### Exercise instructions
Please copy the data below word for word, everything from the line containing "Image resolution: width=624" down to the line containing "Image resolution: width=1024", with both of those lines included.

### Extracted data
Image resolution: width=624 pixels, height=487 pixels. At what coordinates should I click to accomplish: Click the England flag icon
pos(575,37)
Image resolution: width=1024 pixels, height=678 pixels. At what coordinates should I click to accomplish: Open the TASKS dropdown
--
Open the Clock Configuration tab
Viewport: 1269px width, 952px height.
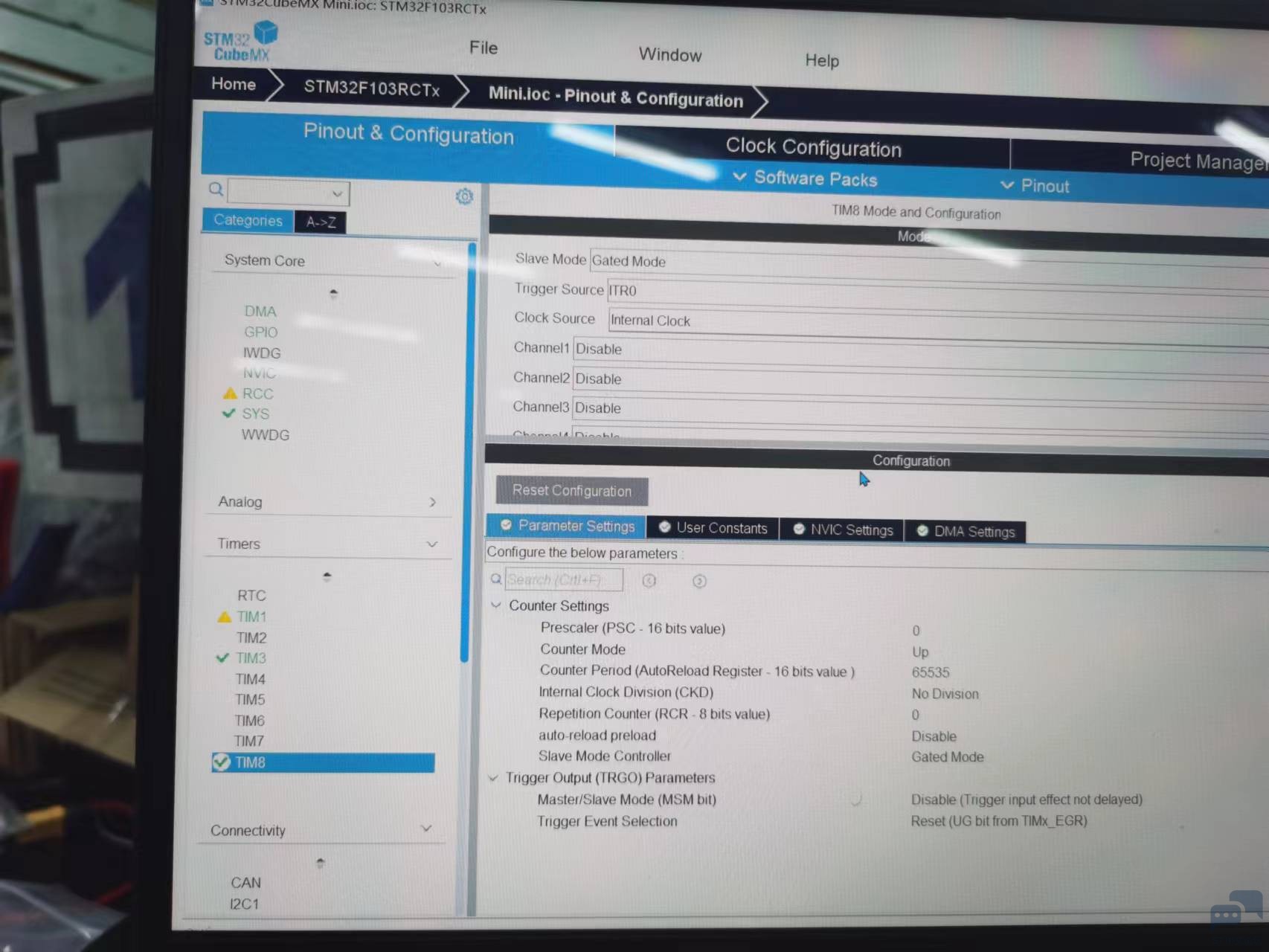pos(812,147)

### Written answer
Image resolution: width=624 pixels, height=487 pixels. At what coordinates should I click to accomplish: Click the England flag icon
pos(575,37)
Image resolution: width=1024 pixels, height=678 pixels. At what coordinates should I click to accomplish: Open the TASKS dropdown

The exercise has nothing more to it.